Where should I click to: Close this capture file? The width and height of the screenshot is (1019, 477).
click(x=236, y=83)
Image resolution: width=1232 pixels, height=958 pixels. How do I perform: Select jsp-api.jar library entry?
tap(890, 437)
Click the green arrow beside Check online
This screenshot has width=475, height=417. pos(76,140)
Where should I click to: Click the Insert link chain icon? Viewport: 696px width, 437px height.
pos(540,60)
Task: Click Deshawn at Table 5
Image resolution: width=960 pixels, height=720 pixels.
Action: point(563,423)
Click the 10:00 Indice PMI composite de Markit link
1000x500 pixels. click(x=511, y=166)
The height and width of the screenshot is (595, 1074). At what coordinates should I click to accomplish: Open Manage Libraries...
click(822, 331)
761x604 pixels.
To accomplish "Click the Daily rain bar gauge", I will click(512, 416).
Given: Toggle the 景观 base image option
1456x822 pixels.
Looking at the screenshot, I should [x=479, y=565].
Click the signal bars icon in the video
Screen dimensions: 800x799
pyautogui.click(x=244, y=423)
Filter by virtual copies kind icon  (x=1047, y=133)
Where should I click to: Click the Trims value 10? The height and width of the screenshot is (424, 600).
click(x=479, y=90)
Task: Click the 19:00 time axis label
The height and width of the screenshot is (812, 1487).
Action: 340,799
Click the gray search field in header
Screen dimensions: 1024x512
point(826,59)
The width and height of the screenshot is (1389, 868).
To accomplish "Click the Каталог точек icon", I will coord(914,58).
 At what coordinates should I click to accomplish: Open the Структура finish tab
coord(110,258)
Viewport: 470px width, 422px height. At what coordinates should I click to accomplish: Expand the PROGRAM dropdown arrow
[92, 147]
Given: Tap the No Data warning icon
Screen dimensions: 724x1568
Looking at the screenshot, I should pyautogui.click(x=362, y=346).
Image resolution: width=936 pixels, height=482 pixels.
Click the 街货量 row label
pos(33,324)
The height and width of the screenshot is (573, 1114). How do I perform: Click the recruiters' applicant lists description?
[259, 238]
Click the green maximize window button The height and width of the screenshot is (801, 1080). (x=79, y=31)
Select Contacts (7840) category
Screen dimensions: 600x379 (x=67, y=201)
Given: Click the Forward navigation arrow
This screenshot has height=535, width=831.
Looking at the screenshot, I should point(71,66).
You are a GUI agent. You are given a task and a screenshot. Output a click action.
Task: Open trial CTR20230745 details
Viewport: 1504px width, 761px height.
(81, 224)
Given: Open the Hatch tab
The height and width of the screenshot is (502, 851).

▶ **SHORT PROBLEM**
Transcribe every line of the records above exactly as it appears.

▶ **SOLUTION TO THE EXERCISE**
Where should I click to: Close this capture file? The width and height of the screenshot is (1019, 477).
click(x=236, y=83)
Image resolution: width=1232 pixels, height=958 pixels. How do I perform: Select jsp-api.jar library entry?
tap(890, 437)
Click the green arrow beside Check online
This screenshot has width=475, height=417. pos(76,140)
Where should I click to: Click the Insert link chain icon? Viewport: 696px width, 437px height.
pos(540,60)
Task: Click Deshawn at Table 5
Image resolution: width=960 pixels, height=720 pixels.
Action: point(563,423)
Click the 10:00 Indice PMI composite de Markit link
1000x500 pixels. click(x=511, y=166)
The height and width of the screenshot is (595, 1074). At what coordinates should I click to accomplish: Open Manage Libraries...
click(822, 331)
761x604 pixels.
To accomplish "Click the Daily rain bar gauge", I will click(512, 416).
Given: Toggle the 景观 base image option
1456x822 pixels.
Looking at the screenshot, I should [x=479, y=565].
Click the signal bars icon in the video
Screen dimensions: 800x799
pyautogui.click(x=244, y=423)
Filter by virtual copies kind icon  (x=1047, y=133)
Where should I click to: Click the Trims value 10? The height and width of the screenshot is (424, 600).
click(x=479, y=90)
Task: Click the 19:00 time axis label
The height and width of the screenshot is (812, 1487).
Action: 340,799
Click the gray search field in header
Screen dimensions: 1024x512
point(826,59)
The width and height of the screenshot is (1389, 868).
To accomplish "Click the Каталог точек icon", I will coord(914,58).
 At what coordinates should I click to accomplish: Open the Структура finish tab
coord(110,258)
Viewport: 470px width, 422px height. At what coordinates should I click to accomplish: Expand the PROGRAM dropdown arrow
[92, 147]
Given: Tap the No Data warning icon
Screen dimensions: 724x1568
Looking at the screenshot, I should pyautogui.click(x=362, y=346).
Image resolution: width=936 pixels, height=482 pixels.
Click the 街货量 row label
pos(33,324)
The height and width of the screenshot is (573, 1114). How do I perform: Click the recruiters' applicant lists description?
[259, 238]
Click the green maximize window button The height and width of the screenshot is (801, 1080). (x=79, y=31)
Select Contacts (7840) category
Screen dimensions: 600x379 (x=67, y=201)
Given: Click the Forward navigation arrow
This screenshot has height=535, width=831.
Looking at the screenshot, I should point(71,66).
You are a GUI agent. You are given a task and a screenshot. Output a click action.
Task: Open trial CTR20230745 details
Viewport: 1504px width, 761px height.
(81, 224)
Given: Open the Hatch tab
The height and width of the screenshot is (502, 851).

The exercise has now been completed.